## Selected extract
········

Chinese electric automaker NIO (NYSE:NIO) reported yesterday that it delivered 3,155 vehicles in April, more than double its sales in April of last year, as it resumed full production with the coronavirus pandemic receding in China.
The pandemic put a damper on NIO's sales earlier in the year, but its April result shows that it has recovered to pre-outbreak levels. The company also began deliveries of an overhauled version of its big ES8 SUV in April, with longer range and several new features including battery-swap capabilities.
NIO has recovered from the COVID-19 outbreak
NIO delivered 248 of the new ES8s in April, along with 2,907 examples of its smaller mainstay five-passenger ES6 model.
CEO William Bin Li said that NIO's recovery is on track and its order book is in good shape.
"These results were mainly contributed by the recovering production and delivery capabilities," Li said. "Meanwhile, we have witnessed strong order growth momentum driven by the increasing recognition of our competitive products, exceptional services, and particularly the battery swapping technologies by our existing and potential users."
CFO Steven Feng said that with its stores reopened, the company has resumed its effort to expand its sales network. As of now, NIO has 105 sales points up and running in China, he said.
NIO said in April that it has secured nearly $1 billion in new financing from economic-development authorities in China's Anhui province, in exchange for an agreement to move its headquarters and research facilities to Hefei, Anhui's capital.
At least one analyst is becoming more bullish on NIO
The news brought an upgrade from Bank of America analyst Ming Hsun Lee. In a note that was published shortly after NIO released its sales results, Lee upgraded NIO's stock to buy, from neutral, boosting his price target to $5 from $3.40. Nio closed May 5 at $3.28.

········

(Screenshot grounding data)
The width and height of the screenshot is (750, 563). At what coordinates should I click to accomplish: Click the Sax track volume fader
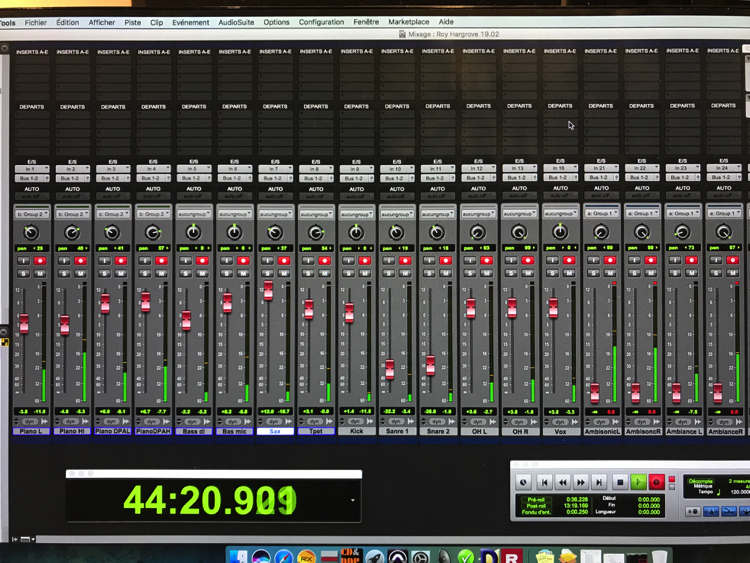[x=267, y=290]
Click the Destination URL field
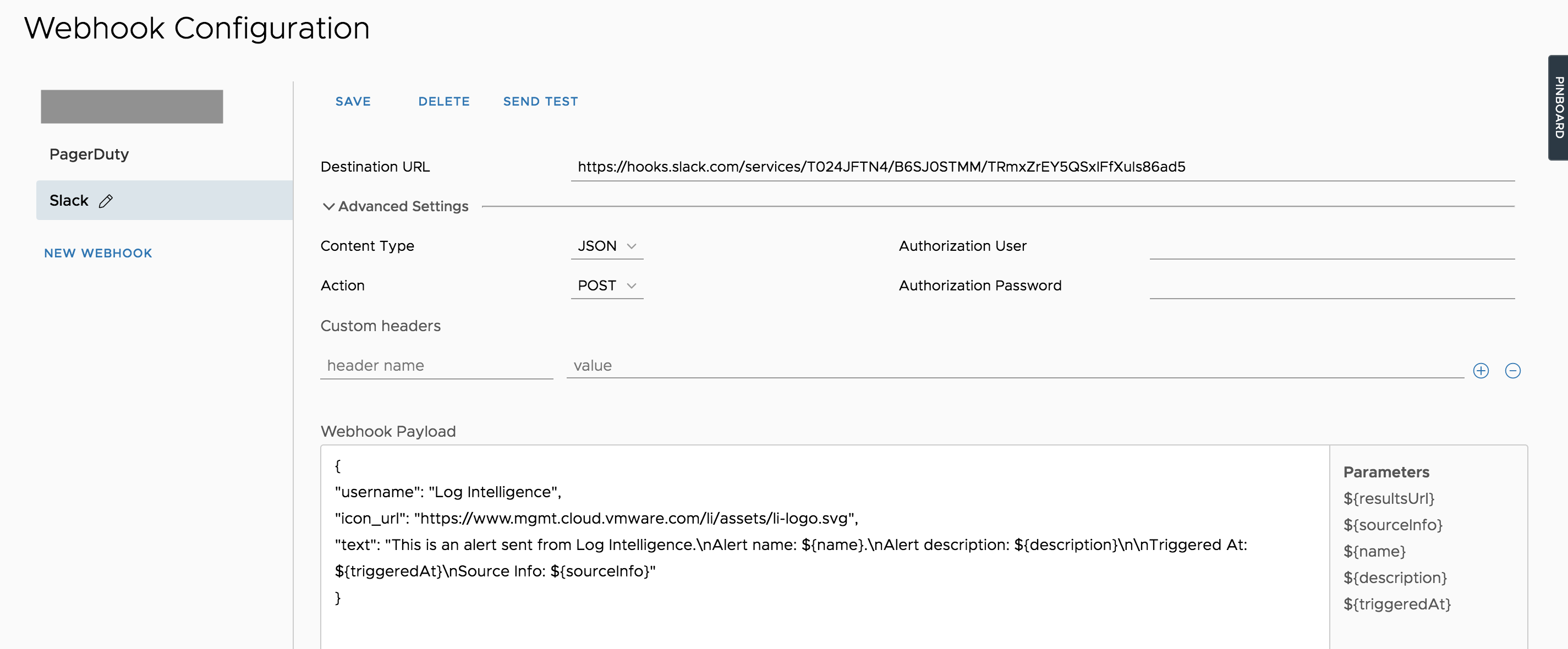This screenshot has width=1568, height=649. [x=1041, y=167]
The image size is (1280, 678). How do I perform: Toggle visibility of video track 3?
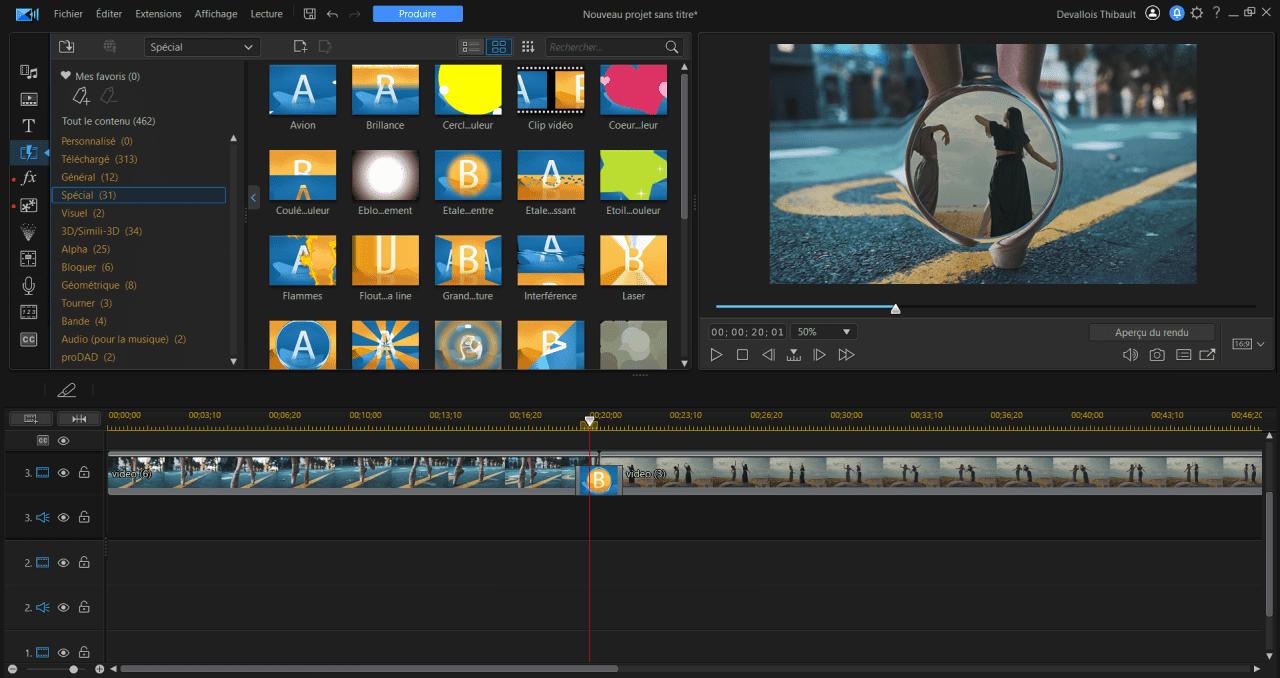pyautogui.click(x=63, y=472)
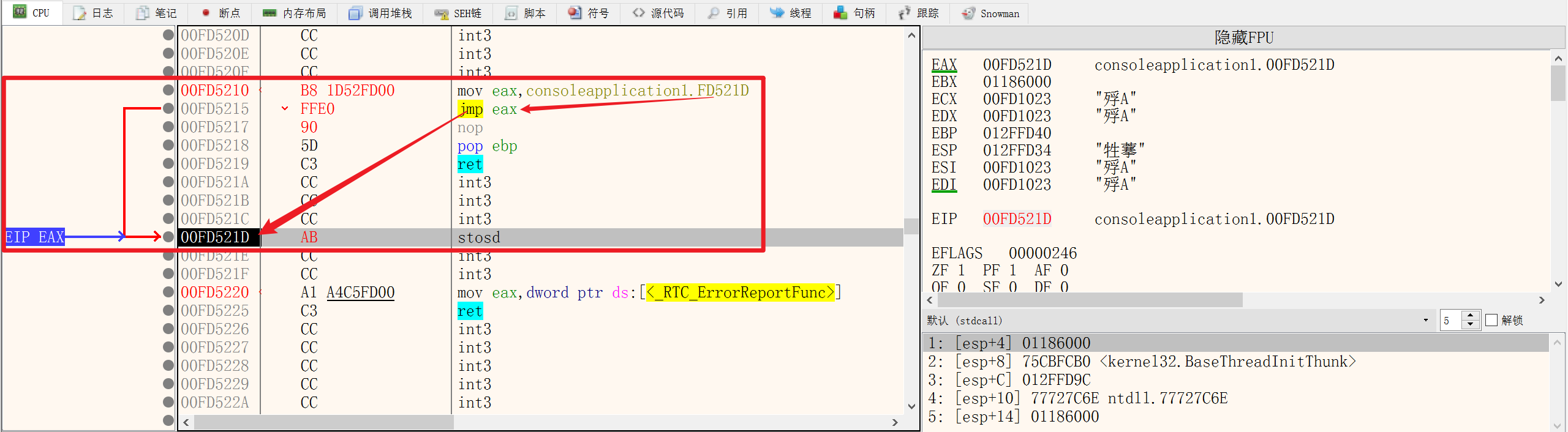This screenshot has width=1568, height=432.
Task: Click the SEH链 tab icon
Action: [x=441, y=13]
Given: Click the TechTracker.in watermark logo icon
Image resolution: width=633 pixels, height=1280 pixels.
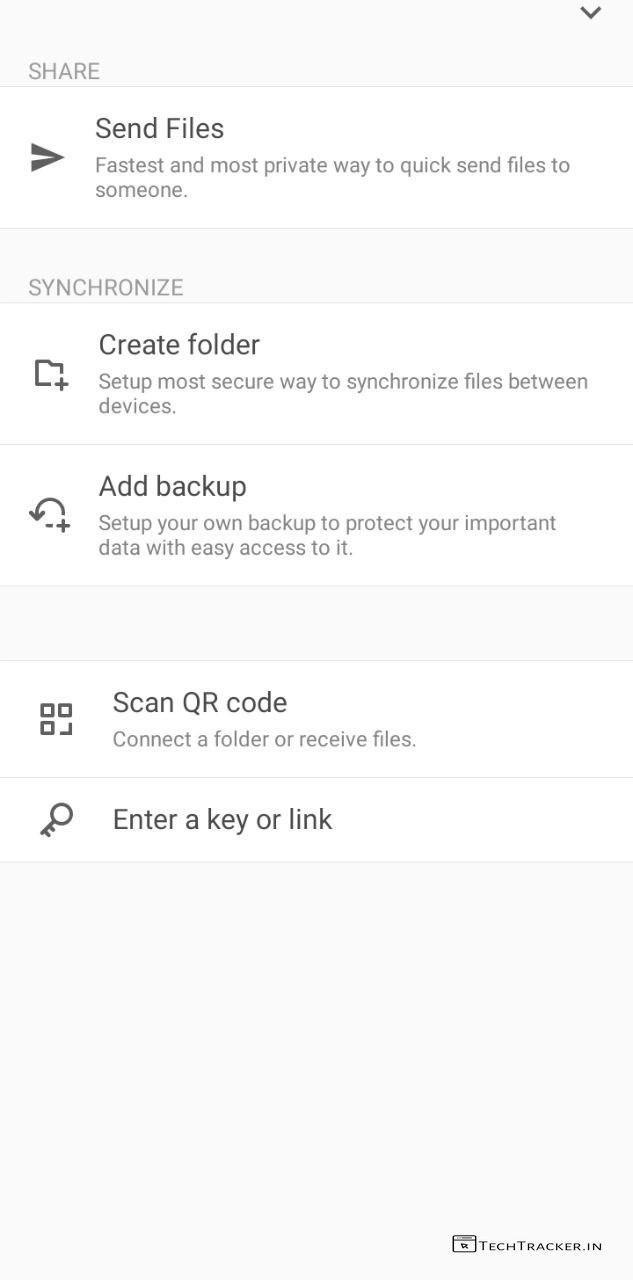Looking at the screenshot, I should pos(464,1245).
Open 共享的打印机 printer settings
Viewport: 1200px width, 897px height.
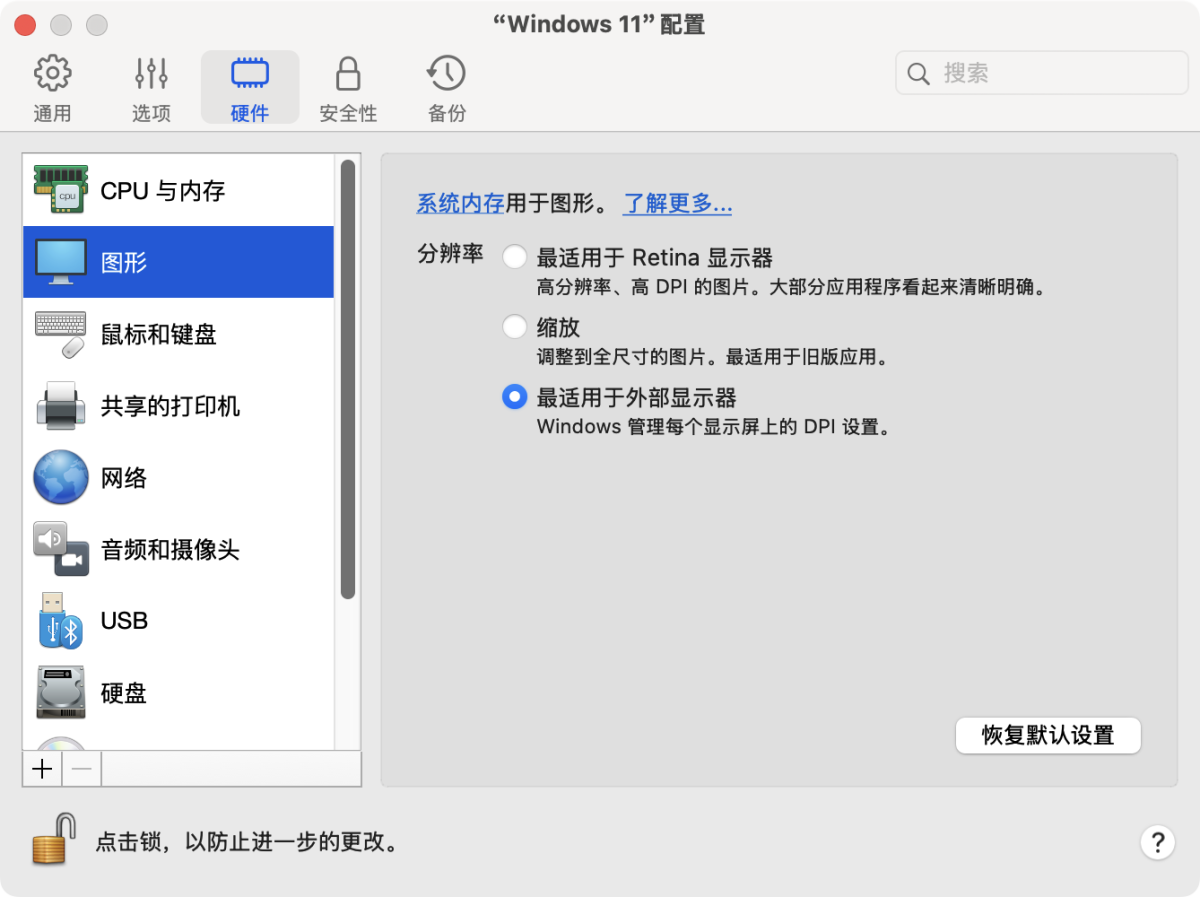click(170, 406)
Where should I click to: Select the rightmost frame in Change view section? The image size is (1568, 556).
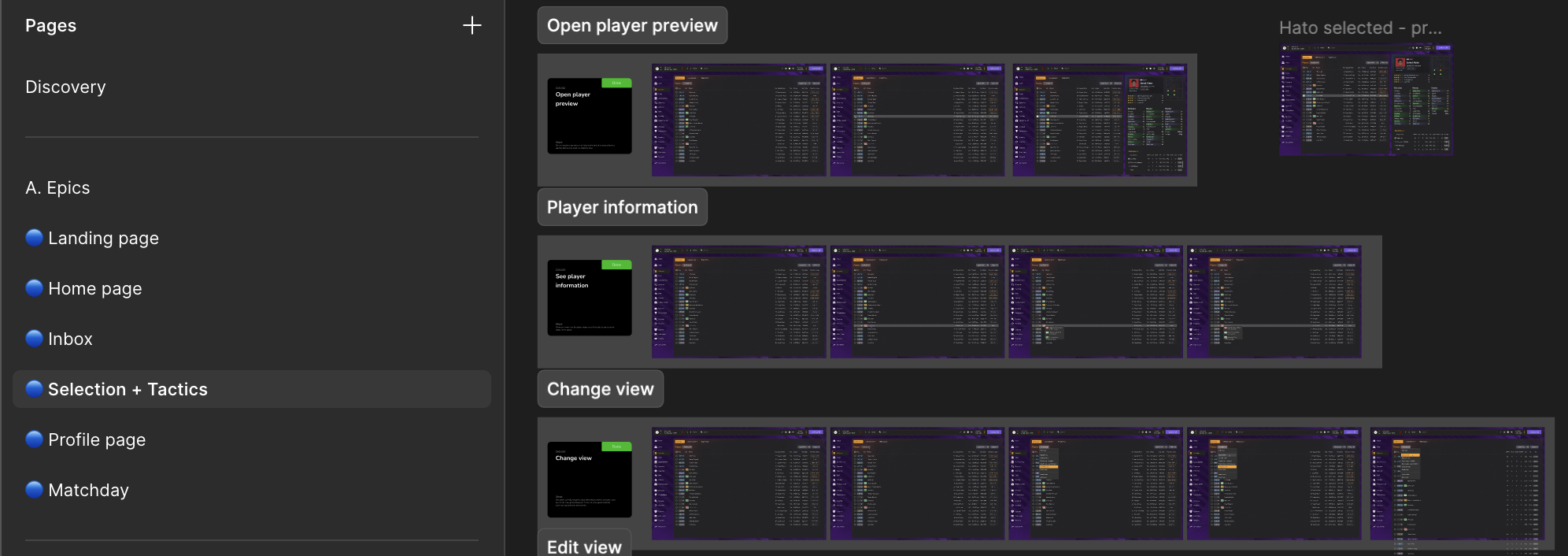[x=1457, y=484]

········

## Assigned task A
Answer these from the article on NIO's April deliveries:
(i) How many of the new ES8s did NIO deliver in April?
(ii) How many sales points does NIO have running in China?
(iii) To what price target did the Bank of America analyst raise NIO's stock?
## Assigned task B
Please write what comes next in the article on NIO's April deliveries, picking up after its final sentence.

## Your response A
(i) 248
(ii) 105
(iii) $5, up from $3.40

## Your response B
Lee said that he is turning more positive on NIO's prospects, given higher sales forecasts through 2021, China's new incentives for electric-vehicle purchasers, and less uncertainty with the new financing deal. He thinks NIO's ongoing cost-reduction efforts and increasing sales will drive improved gross margins over the next few quarters.
But there are still some big questions
It all seems like good news. But as I said when NIO announced the Anhui financing deal in April, there are some reasons for caution. The deal is a complicated one, in which the investors will fund a new company into which NIO will transfer most of its assets in China. NIO (the company that U.S. shareholders have invested in) will own 75.9% of that new company.
That all seems well and good. But NIO has yet to clarify why it's using this structure for the deal, what will happen to its assets outside of China, and what will happen to the roughly $1 billion in debt that it had as of the end of 2019 -- all very important questions from an American investor's perspective.
Auto investors will have to wait for NIO to file its 20-F form (similar to a U.S. company's annual report) with the Securities and Exchange Commission to find out. (NIO said on April 29 that its 20-F filing will be delayed until the Anhui deal documents are signed.) In the meantime, investors should tread a bit carefully here.